*** GIVEN PASSAGE ***
Achieving precise implementation of preoperative planning still requires advanced surgical capabilities. Currently, the most widely available tools for precision surgery available for orthopaedic surgeons are robot-assisted surgeries, CBCT-guided navigation, and patient-specific instruments [10, 14, 16]. All these methods have been validated and are currently in clinical use. They have been instrumental in improving precision, reducing surgical exposure, and enhancing patient-reported outcomes compared with standard surgical techniques. Patient-specific instrumentation has gained immense popularity over the past decade, largely due to advancements in 3D printing technology. This approach enables the custom manufacturing of surgical guides and implants, allowing for patient-specific surgical solutions [2]. In parallel, computer-guided navigation leverages three-dimensional images from cone-beam CT scans to guide and track surgical instruments or implants in real time, ensuring exceptional precision [9]. Robotic-assisted surgery allows for precise component placement and alignment using 3D precise bone cutting and soft-tissue alignment, based on preoperative planning [1]. Much like the original spiral CT, these surgical instruments are expensive and space-consuming, making them inaccessible to orthopaedic surgeons in general.
*** End of GIVEN PASSAGE ***
*** EXTRACTED INFORMATION ***
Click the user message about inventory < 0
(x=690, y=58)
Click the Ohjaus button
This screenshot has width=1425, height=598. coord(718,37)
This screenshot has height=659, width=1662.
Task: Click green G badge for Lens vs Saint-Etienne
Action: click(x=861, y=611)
*** End of EXTRACTED INFORMATION ***
__USING THE INFORMATION__
1) Answer from the passage on precision orthopaedic surgery:
(a) Which three tools are named as the most widely available for precision surgery?
(b) What is largely credited for the popularity of patient-specific instrumentation?
(c) What kind of images does computer-guided navigation use?
2) Translate this sentence from the passage on precision orthopaedic surgery into Spanish: "All these methods have been validated and are currently in clinical use."
3) Carry on the passage on precision orthopaedic surgery from its last sentence.
These dataset entries are separate material, unrelated to the passage on precision orthopaedic surgery.

__SOLVED TASKS__
1)
(a) Robot-assisted surgeries, CBCT-guided navigation, and patient-specific instruments.
(b) Advancements in 3D printing technology.
(c) Three-dimensional images from cone-beam CT scans.

2) Todos estos métodos han sido validados y se encuentran actualmente en uso clínico.

3)
In recent years, there has been significant improvement in augmented reality (AR). This exponential improvement is directly correlated to the gradual infiltration of AI capabilities, which will reduce the computer power required for AR. AR goggles are becoming more affordable, and the idea of using AR for precision surgery has captured the imagination of many orthopaedic surgeons. However, to be acceptable for clinical use, AR must overcome three major obstacles: projection, registration, and navigation [11, 15].

In AR-guided surgery, the model is projected over the surgical site. An overly opaque projection can obscure the surgical site, while an overly transparent projection can make the surgical plan invisible. Therefore, one of the next challenges is to create a well-balanced projection that allows optimal visualisation of both the surgical site and the plan. The second challenge is registration or aligning the preoperative plan and projection with the actual surgical site. To accurately calibrate and locate the 3D projection, the AR software must be oriented to specific landmarks. Currently, a wide variety of registration tools are available, but they require rigorous validation processes in vitro before proceeding to clinical trials. The final obstacle is navigation, which involves performing the precision surgery. AR goggles can guide surgeons to the initial osteotomy, but once the morphology is altered, the preoperative plan may no longer be accurate. Accurate precision surgery needs to predict all surgical steps.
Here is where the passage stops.